Delta State University’s Art Department will present its annual faculty exhibition Oct. 17-Nov. 14 at Studio 230, 110B S. Court St., Cleveland. The opening reception will take place Oct. 17 from 5 to 7 PM.  

DSU’s art faculty are practicing artists, designers, and filmmakers who regularly exhibit in venues across the nation. The show features work created over the past year.

Assistant Professor Ted Fisher and Visiting Professor Jesse Ryan Brown both take a documentary approach.

Fisher explored photography, digital media, installation art, and curatorial work before turning to filmmaking. This background “complicated his approach to filmmaking” as the artist put it. It also taught him that “documentary is not a parade of fascinating encounters, but a revelation of a filmmaker’s wrestling match with the simple event in front of the lens.”

Brown will show a series of photographs that feature an abandoned farm he came across in North Carolina. For Brown, “The house, inhabited only by objects and memories, acts as a living time capsule of a family whose way of life was never digitized.” He explains that with time, stories become clouded. He regards his role as a witness who captures and preserves these memories.

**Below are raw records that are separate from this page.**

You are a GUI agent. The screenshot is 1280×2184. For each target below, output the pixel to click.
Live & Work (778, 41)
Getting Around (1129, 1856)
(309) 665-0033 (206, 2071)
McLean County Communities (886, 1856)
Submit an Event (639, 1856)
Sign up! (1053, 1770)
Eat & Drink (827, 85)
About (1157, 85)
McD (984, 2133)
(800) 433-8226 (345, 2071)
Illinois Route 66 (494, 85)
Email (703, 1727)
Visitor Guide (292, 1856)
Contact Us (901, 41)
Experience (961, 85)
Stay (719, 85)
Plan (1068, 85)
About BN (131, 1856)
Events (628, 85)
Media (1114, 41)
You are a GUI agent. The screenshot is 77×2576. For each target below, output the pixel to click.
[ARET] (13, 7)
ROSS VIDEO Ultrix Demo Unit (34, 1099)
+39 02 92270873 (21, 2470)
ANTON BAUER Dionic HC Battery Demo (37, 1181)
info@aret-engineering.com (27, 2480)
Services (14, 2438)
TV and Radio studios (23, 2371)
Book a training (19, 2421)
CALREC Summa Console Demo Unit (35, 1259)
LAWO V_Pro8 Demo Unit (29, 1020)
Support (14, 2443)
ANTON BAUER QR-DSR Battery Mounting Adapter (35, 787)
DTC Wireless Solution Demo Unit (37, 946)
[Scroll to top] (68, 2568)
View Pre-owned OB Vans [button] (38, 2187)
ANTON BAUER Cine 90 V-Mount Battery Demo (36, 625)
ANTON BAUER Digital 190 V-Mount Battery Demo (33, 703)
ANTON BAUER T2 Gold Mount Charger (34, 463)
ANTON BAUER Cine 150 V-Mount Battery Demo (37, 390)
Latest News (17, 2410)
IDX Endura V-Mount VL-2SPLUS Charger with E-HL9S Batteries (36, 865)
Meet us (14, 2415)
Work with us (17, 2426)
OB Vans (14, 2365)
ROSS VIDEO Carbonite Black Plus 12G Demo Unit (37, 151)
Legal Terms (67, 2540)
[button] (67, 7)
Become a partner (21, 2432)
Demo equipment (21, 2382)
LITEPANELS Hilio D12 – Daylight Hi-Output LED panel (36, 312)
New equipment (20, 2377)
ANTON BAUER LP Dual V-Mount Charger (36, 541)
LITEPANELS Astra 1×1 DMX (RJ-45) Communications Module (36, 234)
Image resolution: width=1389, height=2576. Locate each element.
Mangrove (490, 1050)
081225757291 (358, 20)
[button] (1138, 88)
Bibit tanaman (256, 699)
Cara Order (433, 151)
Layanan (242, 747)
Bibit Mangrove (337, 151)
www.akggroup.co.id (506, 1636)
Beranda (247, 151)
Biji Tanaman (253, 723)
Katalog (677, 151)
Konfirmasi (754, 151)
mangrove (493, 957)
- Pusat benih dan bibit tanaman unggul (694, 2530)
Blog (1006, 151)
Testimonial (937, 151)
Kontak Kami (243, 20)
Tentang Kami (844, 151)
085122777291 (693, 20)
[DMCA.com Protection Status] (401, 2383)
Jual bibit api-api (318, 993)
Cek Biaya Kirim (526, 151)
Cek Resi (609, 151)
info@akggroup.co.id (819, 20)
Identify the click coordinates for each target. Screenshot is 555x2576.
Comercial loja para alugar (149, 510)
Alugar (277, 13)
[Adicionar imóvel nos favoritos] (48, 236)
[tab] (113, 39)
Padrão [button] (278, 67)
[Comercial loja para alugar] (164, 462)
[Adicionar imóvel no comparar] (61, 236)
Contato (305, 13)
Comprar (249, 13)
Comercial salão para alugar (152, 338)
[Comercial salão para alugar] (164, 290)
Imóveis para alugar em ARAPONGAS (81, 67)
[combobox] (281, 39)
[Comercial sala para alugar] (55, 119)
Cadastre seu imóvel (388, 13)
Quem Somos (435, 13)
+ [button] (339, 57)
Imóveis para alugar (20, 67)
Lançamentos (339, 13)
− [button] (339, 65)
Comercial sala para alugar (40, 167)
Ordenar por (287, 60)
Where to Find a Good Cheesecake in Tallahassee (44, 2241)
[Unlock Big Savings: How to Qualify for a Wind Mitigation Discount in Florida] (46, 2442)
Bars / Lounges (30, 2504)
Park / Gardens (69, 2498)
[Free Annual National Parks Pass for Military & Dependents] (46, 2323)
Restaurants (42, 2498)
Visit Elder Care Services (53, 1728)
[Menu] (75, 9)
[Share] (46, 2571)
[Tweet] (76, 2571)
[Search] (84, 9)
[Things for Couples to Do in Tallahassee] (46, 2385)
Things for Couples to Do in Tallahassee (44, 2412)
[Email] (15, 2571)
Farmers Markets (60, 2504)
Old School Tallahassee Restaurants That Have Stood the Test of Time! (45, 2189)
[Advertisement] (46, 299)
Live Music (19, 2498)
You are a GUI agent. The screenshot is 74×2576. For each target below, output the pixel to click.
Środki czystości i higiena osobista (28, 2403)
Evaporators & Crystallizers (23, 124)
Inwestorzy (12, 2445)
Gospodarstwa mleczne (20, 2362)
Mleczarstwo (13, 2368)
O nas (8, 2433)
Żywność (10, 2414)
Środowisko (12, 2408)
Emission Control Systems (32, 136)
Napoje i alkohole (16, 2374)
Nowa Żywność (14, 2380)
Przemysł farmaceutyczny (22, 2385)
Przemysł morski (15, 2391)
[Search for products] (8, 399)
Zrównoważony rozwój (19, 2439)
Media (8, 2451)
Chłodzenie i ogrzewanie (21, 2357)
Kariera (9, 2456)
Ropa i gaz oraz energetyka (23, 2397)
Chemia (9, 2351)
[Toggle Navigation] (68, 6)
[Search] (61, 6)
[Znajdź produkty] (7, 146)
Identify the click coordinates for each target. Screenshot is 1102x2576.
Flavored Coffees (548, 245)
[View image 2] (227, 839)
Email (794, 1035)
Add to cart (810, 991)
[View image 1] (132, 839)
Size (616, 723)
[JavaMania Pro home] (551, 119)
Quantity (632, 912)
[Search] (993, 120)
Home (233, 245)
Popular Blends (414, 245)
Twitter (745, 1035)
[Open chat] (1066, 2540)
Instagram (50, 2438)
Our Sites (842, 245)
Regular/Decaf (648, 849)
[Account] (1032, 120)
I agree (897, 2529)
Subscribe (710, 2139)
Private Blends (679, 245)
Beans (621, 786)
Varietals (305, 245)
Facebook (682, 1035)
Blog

Associate Professor Ky Johnston also explores memories in paintings based on experiences from his past and the personal memories he attaches to them. Johnston presents them in such a way that audiences can relate these experiences and memories to their own.

Professor Cetin Oguz, Visiting Instructor Nathan Pietrykowski, and Assistant Professor Robyn Wall have been interested in the associations that places carry.

Oguz has created a series of paintings of Jones Bayou, which passes under his studio in downtown Cleveland. According to Oguz, the bayou changes every day, rising and falling, expanding and contracting. “While painting and witnessing the daily transformation of the bayou, I am more attached to the present moment while distancing myself from the anxieties of the future,” he said. “My paintings are mental and physical interpretations of the scenery that I witness. They are transformative records of my engagement with time and place.”

Pietrykowski likes to take walks around town and document his excursions through photographs, notes, and drawings that he later collages together to construct narratives that examine the psychogeography of place.

Wall is a printmaker whose work explores the personal associations that surroundings carry, whether landscapes or structures. At the same, she makes viewers aware that memories can distort and recreate their images of these places.

Department Chair Michael Stanley and Associate Professor Michaela Merryday are both interested in social and political issues.

Stanley will display two new sculptures that address social, political, and economic disparities. Stanley acknowledges that “these issues are also incredibly complex and it is difficult to filter out the truth. Instead of trying to find the answers to these issues, I am reframing them and posing the question to my audience. Truth is only true if we believe it to be so.”

Merryday’s research interests focus on sustainability and the role of culture in promoting sustainability. She is showing jewelry made from wood and stone dust waste produced by furniture making and sculpture classes at DSU.

Assistant Professor Kayla Selby employs a combination of digital and traditional media to explore interactions and the pressure to appease others in the current social landscape.

Like Fisher, Visiting Assistant Professor Thomas Rasheed has a diverse background that includes painting, graphic design, illustration, and digital media. Rasheed creates high-contrast photo-realistic imagery.

Studio 230 is open Tuesday, Thursday, and Saturday 1-5 PM.